DIRECTIONS FOR THIS TASK: Restate, word for word, every line of the data.
*** GIVEN RECORDS ***
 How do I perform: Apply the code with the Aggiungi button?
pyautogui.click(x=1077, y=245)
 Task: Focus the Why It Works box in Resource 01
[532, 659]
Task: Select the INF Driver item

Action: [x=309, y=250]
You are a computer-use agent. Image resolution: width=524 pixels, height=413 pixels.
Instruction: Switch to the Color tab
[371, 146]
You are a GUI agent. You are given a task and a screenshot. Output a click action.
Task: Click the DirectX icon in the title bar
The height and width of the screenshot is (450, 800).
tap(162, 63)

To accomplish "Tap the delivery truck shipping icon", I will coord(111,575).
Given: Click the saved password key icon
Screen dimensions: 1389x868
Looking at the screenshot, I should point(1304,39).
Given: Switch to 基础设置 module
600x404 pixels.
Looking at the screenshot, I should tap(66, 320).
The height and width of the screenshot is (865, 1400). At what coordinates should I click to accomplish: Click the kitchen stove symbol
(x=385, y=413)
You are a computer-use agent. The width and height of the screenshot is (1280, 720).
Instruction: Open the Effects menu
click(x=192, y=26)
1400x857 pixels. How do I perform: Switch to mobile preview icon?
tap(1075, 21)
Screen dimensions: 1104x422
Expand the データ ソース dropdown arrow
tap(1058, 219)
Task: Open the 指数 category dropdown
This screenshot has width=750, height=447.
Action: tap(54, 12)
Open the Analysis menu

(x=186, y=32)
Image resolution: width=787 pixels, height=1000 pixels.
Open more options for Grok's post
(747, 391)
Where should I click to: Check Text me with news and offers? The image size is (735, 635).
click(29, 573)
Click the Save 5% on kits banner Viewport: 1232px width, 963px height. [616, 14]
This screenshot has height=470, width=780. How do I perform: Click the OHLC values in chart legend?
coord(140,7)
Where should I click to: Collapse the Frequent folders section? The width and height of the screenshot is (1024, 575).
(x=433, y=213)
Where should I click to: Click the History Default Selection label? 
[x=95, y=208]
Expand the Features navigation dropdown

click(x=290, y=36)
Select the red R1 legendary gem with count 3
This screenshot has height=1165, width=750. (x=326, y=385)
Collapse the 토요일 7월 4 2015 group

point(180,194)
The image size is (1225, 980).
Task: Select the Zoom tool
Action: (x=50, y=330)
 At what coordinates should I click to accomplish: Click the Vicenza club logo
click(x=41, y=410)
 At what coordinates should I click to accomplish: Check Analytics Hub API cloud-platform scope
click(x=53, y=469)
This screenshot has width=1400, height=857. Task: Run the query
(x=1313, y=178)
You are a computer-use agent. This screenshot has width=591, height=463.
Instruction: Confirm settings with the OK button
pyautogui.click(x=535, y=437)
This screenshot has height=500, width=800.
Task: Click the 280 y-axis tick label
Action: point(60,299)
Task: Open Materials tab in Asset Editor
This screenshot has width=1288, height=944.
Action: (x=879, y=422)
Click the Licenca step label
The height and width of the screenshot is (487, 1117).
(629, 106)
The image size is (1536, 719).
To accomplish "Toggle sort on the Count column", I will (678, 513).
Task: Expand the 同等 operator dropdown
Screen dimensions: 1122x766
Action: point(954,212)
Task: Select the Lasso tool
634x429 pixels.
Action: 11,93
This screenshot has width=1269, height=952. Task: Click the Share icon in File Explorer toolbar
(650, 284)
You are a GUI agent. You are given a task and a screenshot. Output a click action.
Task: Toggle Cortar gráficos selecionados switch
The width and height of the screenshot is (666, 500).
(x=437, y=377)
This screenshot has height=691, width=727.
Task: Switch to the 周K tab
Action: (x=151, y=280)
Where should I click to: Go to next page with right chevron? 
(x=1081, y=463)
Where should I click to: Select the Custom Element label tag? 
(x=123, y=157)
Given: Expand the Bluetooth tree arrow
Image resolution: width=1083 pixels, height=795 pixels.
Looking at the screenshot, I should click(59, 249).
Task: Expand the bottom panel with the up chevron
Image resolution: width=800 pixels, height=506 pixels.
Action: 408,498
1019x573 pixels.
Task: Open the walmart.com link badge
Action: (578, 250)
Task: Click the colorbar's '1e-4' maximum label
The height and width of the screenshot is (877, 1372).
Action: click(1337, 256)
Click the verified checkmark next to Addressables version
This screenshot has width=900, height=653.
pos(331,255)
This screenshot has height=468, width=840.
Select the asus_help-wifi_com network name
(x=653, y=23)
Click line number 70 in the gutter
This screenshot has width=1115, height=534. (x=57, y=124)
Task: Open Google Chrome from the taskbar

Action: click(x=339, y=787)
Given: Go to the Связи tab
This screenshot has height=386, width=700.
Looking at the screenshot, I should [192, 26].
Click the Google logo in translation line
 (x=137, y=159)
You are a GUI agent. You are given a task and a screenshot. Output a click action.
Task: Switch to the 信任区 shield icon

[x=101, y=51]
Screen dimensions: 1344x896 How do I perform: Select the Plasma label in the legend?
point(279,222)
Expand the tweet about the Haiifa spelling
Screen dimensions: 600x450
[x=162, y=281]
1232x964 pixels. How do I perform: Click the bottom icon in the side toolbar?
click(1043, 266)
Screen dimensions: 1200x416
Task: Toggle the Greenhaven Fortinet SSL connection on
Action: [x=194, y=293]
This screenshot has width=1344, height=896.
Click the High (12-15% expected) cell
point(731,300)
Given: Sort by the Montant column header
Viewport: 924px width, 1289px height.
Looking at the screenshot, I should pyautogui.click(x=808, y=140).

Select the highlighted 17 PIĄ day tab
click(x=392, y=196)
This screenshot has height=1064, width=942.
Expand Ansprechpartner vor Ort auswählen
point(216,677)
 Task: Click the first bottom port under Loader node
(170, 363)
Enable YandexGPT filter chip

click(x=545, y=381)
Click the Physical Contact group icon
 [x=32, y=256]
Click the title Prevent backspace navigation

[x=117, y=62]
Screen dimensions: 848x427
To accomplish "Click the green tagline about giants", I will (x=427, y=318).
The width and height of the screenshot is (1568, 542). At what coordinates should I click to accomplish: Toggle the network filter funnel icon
*** End of GIVEN RECORDS ***
SOLUTION TO THE PROBLEM:
 How do I perform: Apply the code with the Aggiungi button?
pyautogui.click(x=1077, y=245)
 Task: Focus the Why It Works box in Resource 01
[532, 659]
Task: Select the INF Driver item

Action: [x=309, y=250]
You are a computer-use agent. Image resolution: width=524 pixels, height=413 pixels.
Instruction: Switch to the Color tab
[371, 146]
You are a GUI agent. You are given a task and a screenshot. Output a click action.
Task: Click the DirectX icon in the title bar
The height and width of the screenshot is (450, 800).
tap(162, 63)

To accomplish "Tap the delivery truck shipping icon", I will coord(111,575).
Given: Click the saved password key icon
Screen dimensions: 1389x868
Looking at the screenshot, I should point(1304,39).
Given: Switch to 基础设置 module
600x404 pixels.
Looking at the screenshot, I should tap(66, 320).
The height and width of the screenshot is (865, 1400). At what coordinates should I click to accomplish: Click the kitchen stove symbol
(x=385, y=413)
You are a computer-use agent. The width and height of the screenshot is (1280, 720).
Instruction: Open the Effects menu
click(x=192, y=26)
1400x857 pixels. How do I perform: Switch to mobile preview icon?
tap(1075, 21)
Screen dimensions: 1104x422
Expand the データ ソース dropdown arrow
tap(1058, 219)
Task: Open the 指数 category dropdown
This screenshot has width=750, height=447.
Action: tap(54, 12)
Open the Analysis menu

(x=186, y=32)
Image resolution: width=787 pixels, height=1000 pixels.
Open more options for Grok's post
(747, 391)
Where should I click to: Check Text me with news and offers? The image size is (735, 635).
click(29, 573)
Click the Save 5% on kits banner Viewport: 1232px width, 963px height. [616, 14]
This screenshot has height=470, width=780. How do I perform: Click the OHLC values in chart legend?
coord(140,7)
Where should I click to: Collapse the Frequent folders section? The width and height of the screenshot is (1024, 575).
(x=433, y=213)
Where should I click to: Click the History Default Selection label? 
[x=95, y=208]
Expand the Features navigation dropdown

click(x=290, y=36)
Select the red R1 legendary gem with count 3
This screenshot has height=1165, width=750. (x=326, y=385)
Collapse the 토요일 7월 4 2015 group

point(180,194)
The image size is (1225, 980).
Task: Select the Zoom tool
Action: (x=50, y=330)
 At what coordinates should I click to accomplish: Click the Vicenza club logo
click(x=41, y=410)
 At what coordinates should I click to accomplish: Check Analytics Hub API cloud-platform scope
click(x=53, y=469)
This screenshot has width=1400, height=857. Task: Run the query
(x=1313, y=178)
You are a computer-use agent. This screenshot has width=591, height=463.
Instruction: Confirm settings with the OK button
pyautogui.click(x=535, y=437)
This screenshot has height=500, width=800.
Task: Click the 280 y-axis tick label
Action: point(60,299)
Task: Open Materials tab in Asset Editor
This screenshot has width=1288, height=944.
Action: (x=879, y=422)
Click the Licenca step label
The height and width of the screenshot is (487, 1117).
(629, 106)
The image size is (1536, 719).
To accomplish "Toggle sort on the Count column", I will (678, 513).
Task: Expand the 同等 operator dropdown
Screen dimensions: 1122x766
Action: point(954,212)
Task: Select the Lasso tool
634x429 pixels.
Action: 11,93
This screenshot has width=1269, height=952. Task: Click the Share icon in File Explorer toolbar
(650, 284)
You are a GUI agent. You are given a task and a screenshot. Output a click action.
Task: Toggle Cortar gráficos selecionados switch
The width and height of the screenshot is (666, 500).
(x=437, y=377)
This screenshot has height=691, width=727.
Task: Switch to the 周K tab
Action: (x=151, y=280)
Where should I click to: Go to next page with right chevron? 
(x=1081, y=463)
Where should I click to: Select the Custom Element label tag? 
(x=123, y=157)
Given: Expand the Bluetooth tree arrow
Image resolution: width=1083 pixels, height=795 pixels.
Looking at the screenshot, I should click(59, 249).
Task: Expand the bottom panel with the up chevron
Image resolution: width=800 pixels, height=506 pixels.
Action: 408,498
1019x573 pixels.
Task: Open the walmart.com link badge
Action: (578, 250)
Task: Click the colorbar's '1e-4' maximum label
The height and width of the screenshot is (877, 1372).
Action: click(1337, 256)
Click the verified checkmark next to Addressables version
This screenshot has width=900, height=653.
pos(331,255)
This screenshot has height=468, width=840.
Select the asus_help-wifi_com network name
(x=653, y=23)
Click line number 70 in the gutter
This screenshot has width=1115, height=534. (x=57, y=124)
Task: Open Google Chrome from the taskbar

Action: click(x=339, y=787)
Given: Go to the Связи tab
This screenshot has height=386, width=700.
Looking at the screenshot, I should [192, 26].
Click the Google logo in translation line
 (x=137, y=159)
You are a GUI agent. You are given a task and a screenshot. Output a click action.
Task: Switch to the 信任区 shield icon

[x=101, y=51]
Screen dimensions: 1344x896 How do I perform: Select the Plasma label in the legend?
point(279,222)
Expand the tweet about the Haiifa spelling
Screen dimensions: 600x450
[x=162, y=281]
1232x964 pixels. How do I perform: Click the bottom icon in the side toolbar?
click(1043, 266)
Screen dimensions: 1200x416
Task: Toggle the Greenhaven Fortinet SSL connection on
Action: [x=194, y=293]
This screenshot has width=1344, height=896.
Click the High (12-15% expected) cell
point(731,300)
Given: Sort by the Montant column header
Viewport: 924px width, 1289px height.
Looking at the screenshot, I should pyautogui.click(x=808, y=140).

Select the highlighted 17 PIĄ day tab
click(x=392, y=196)
This screenshot has height=1064, width=942.
Expand Ansprechpartner vor Ort auswählen
point(216,677)
 Task: Click the first bottom port under Loader node
(170, 363)
Enable YandexGPT filter chip

click(x=545, y=381)
Click the Physical Contact group icon
 [x=32, y=256]
Click the title Prevent backspace navigation

[x=117, y=62]
Screen dimensions: 848x427
To accomplish "Click the green tagline about giants", I will (x=427, y=318).
The width and height of the screenshot is (1568, 542). At what coordinates should I click to accomplish: Toggle the network filter funnel icon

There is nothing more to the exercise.